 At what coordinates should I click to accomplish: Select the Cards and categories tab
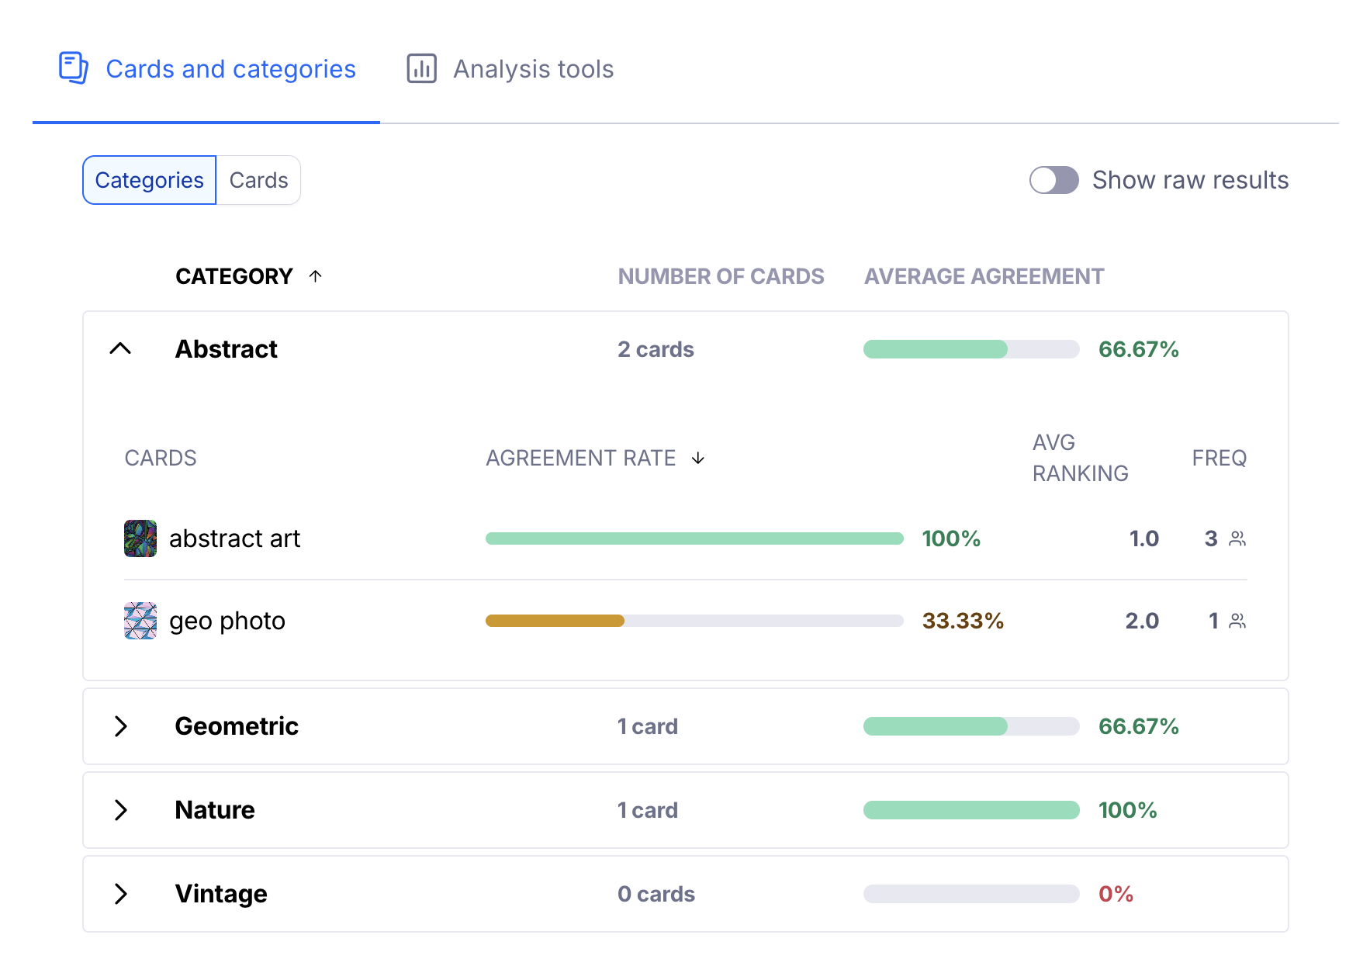coord(230,69)
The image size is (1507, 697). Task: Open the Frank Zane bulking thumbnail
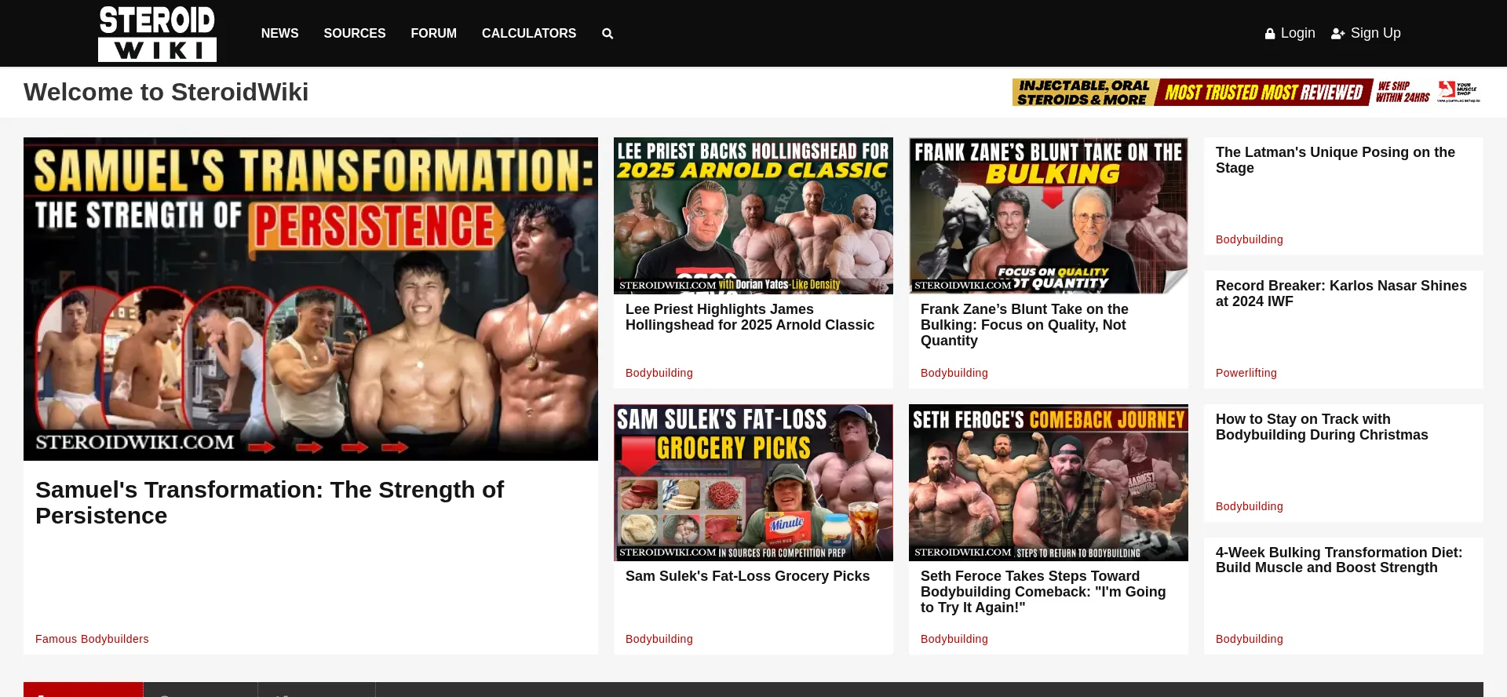1048,216
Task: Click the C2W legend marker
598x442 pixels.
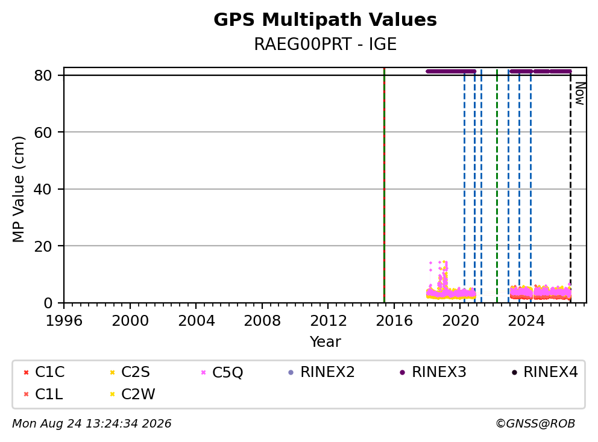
# # # #
[WHAT YOU SHOULD DO]:
Leaving out the images, repeat the listing above exactly.

[WRITTEN REPLY]:
 At what coordinates should I click to accomplish: Select the Cards and categories tab
coord(230,69)
The image size is (1507, 697). Task: Open the Frank Zane bulking thumbnail
1048,216
Task: Click the C2W legend marker
598x442 pixels.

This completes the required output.